STATED PROBLEM 1 -> In the passage on fresh language and riffing, who solved a problem in the flow of electricity by thinking of the flow of water in a Roman aqueduct?

________

I remember the true story of a Florida man who, walking home for lunch, fell into a ditch occupied by an alligator. The gator bit into the man, who was rescued by firefighters. In a writing workshop, I gave writers a fact sheet from which they wrote five leads for this story in five minutes. Some leads were straight and newsy, others nifty and distinctive, but almost everyone in the room, including me, had this version of a lead sentence: "When Robert Hudson headed home for lunch Thursday, little did he know that he'd become the meal." We agreed that if thirty of us had landed on the same bit of humor, it must be obvious: first-level creativity. We discovered the next level in a lead that read, "Perhaps to a ten-foot alligator, Robert Hudson tastes like chicken." We also agreed that we preferred straight writing to the first pun that came to mind. What value is there in the story of a renegade rooster that falls back on "foul play," or, even worse, "fowl play"?
Fresh language blows a cool breeze through the reader. Think, for example, of all the religious cliches you've encountered about the nature of prayer and compare them to this paragraph by Anne Lamott, from her book
Traveling Mercies:
Here are the two best prayers I know: "Help me, help me, help me," and "Thank you, thank you, thank you." A woman I know says, for her morning prayer, "Whatever," and then for the evening, "Oh, well," but has conceded that these prayers are more palatable for people without children.
This passage teaches us that originality need not be a burden. A simple shift of context turns the most common and overused expression ("Whatever" or "Oh, well") into a pointed incantation.
WORKSHOP
1. Read today's newspaper with pencil in hand, and circle any phrase you are used to seeing in print.
2. Do the same with your own work. Circle the cliches and tired phrases. Revise them with straight writing or original images.
3. Brainstorm alternatives to these common similes: red as a rose, white as snow, blue as the sky, cold as ice, hot as hell, hungry as a wolf.
4. Reread some passages from your favorite writer. Can you find any cliches? Circle the most original and vivid images.
The day after the vice presidential debate of 2004,1 read a clever phrase that contrasted the appearance and styles of the two candidates. Attributed to radio host Don Imus, it described the differences between "Dr. Doom and the Breck Girl." Of course, the dour Dick Cheney was Dr. Doom, and, because of his handsome hair, John Edwards was likened to a pretty girl in a shampoo ad.
By the end of the day, a number of commentators had riffed on this phrase.
(Riff is
a term from jazz used to describe a form of improvisation in which one musician borrows and builds on the musical phrase of another.) The original Imus phrase morphed into "Shrek versus Breck," that is, the ogre versus the hair model.
What followed was a conversation with my witty colleague Scott Libin, who was writing an analysis of the language of political debates. The two of us riffed on the popular distinctions between the two candidates. "Cheney is often described as 'avuncular,' " said Scott. The word means "like an uncle." "Last night he looked more carbuncular than avuncular," I responded, like an angry boil ready to pop.
Like two musicians, Scott and I began to offer variations on our improvisations. Before long, Cheney versus Edwards became:
Dr. No versus Mister Glow Cold Stare versus Good Hair Pissed Off versus Well Coiffed
I first suggested Gravitas versus Levitas, gravity versus levity, but Edwards is more toothsome than humorous, so I ventured: Gravitas versus Dental Floss.
Writers collect sharp phrases and colorful metaphors, sometimes for use in their conversation, and sometimes for adaptation into their prose. The danger, of course, is plagiarism, kidnapping the creative work of other writers. No one wants to be known as the Milton Berle of wordsmiths, the stealer of others' best material.
The harmonic way is through the riff. Almost all inventions come out of the associative imagination, the ability to take what is already known and apply it as metaphor to the new. Thomas Edison solved a problem in the flow of electricity by thinking of the flow of water in a Roman aqueduct. Think of how many words have been adapted from old technologies to describe tools of new media: we file, we browse, we surf, we link, we scroll, just to name a few.

________

STATED PROBLEM 2 -> In the saved entries rows, print the lines from the one containing "Task: Click the View Zap button" to the one containing "Looking at the".

(Saved entries)

________

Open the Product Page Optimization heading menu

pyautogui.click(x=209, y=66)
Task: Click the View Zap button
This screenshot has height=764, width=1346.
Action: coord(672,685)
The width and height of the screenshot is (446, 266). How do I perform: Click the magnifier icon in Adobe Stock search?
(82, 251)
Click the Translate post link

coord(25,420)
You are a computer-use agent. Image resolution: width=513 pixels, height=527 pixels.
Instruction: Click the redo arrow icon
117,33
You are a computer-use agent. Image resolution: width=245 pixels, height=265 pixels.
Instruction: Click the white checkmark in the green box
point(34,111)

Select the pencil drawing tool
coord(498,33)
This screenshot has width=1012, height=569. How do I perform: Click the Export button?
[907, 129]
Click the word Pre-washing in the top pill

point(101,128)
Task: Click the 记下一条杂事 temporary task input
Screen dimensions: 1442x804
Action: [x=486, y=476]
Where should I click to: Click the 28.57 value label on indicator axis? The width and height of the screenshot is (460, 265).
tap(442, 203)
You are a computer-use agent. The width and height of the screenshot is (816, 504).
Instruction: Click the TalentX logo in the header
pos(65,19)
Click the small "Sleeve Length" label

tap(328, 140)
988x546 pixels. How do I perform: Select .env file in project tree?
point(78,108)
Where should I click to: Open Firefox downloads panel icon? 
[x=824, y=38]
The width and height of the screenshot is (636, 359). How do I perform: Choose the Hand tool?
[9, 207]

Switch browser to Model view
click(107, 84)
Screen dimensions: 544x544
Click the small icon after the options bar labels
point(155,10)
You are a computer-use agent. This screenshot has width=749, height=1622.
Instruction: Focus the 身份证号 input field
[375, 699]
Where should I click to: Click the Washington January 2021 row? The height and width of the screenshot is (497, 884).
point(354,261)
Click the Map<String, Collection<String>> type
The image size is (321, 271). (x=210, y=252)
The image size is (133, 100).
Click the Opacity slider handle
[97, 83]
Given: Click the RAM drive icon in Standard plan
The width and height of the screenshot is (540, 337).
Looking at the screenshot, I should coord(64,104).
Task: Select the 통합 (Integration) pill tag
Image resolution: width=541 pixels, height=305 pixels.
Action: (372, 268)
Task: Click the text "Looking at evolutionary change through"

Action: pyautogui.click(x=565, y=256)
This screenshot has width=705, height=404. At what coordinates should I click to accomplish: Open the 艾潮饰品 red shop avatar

________

CORRECT ANSWER 1 -> Thomas Edison

CORRECT ANSWER 2 ->
Task: Click the View Zap button
This screenshot has height=764, width=1346.
Action: coord(672,685)
The width and height of the screenshot is (446, 266). How do I perform: Click the magnifier icon in Adobe Stock search?
(82, 251)
Click the Translate post link

coord(25,420)
You are a computer-use agent. Image resolution: width=513 pixels, height=527 pixels.
Instruction: Click the redo arrow icon
117,33
You are a computer-use agent. Image resolution: width=245 pixels, height=265 pixels.
Instruction: Click the white checkmark in the green box
point(34,111)

Select the pencil drawing tool
coord(498,33)
This screenshot has width=1012, height=569. How do I perform: Click the Export button?
[907, 129]
Click the word Pre-washing in the top pill

point(101,128)
Task: Click the 记下一条杂事 temporary task input
Screen dimensions: 1442x804
Action: [x=486, y=476]
Where should I click to: Click the 28.57 value label on indicator axis? The width and height of the screenshot is (460, 265).
tap(442, 203)
You are a computer-use agent. The width and height of the screenshot is (816, 504).
Instruction: Click the TalentX logo in the header
pos(65,19)
Click the small "Sleeve Length" label

tap(328, 140)
988x546 pixels. How do I perform: Select .env file in project tree?
point(78,108)
Where should I click to: Open Firefox downloads panel icon? 
[x=824, y=38]
The width and height of the screenshot is (636, 359). How do I perform: Choose the Hand tool?
[9, 207]

Switch browser to Model view
click(107, 84)
Screen dimensions: 544x544
Click the small icon after the options bar labels
point(155,10)
You are a computer-use agent. This screenshot has width=749, height=1622.
Instruction: Focus the 身份证号 input field
[375, 699]
Where should I click to: Click the Washington January 2021 row? The height and width of the screenshot is (497, 884).
point(354,261)
Click the Map<String, Collection<String>> type
The image size is (321, 271). (x=210, y=252)
The image size is (133, 100).
Click the Opacity slider handle
[97, 83]
Given: Click the RAM drive icon in Standard plan
The width and height of the screenshot is (540, 337).
Looking at the screenshot, I should coord(64,104).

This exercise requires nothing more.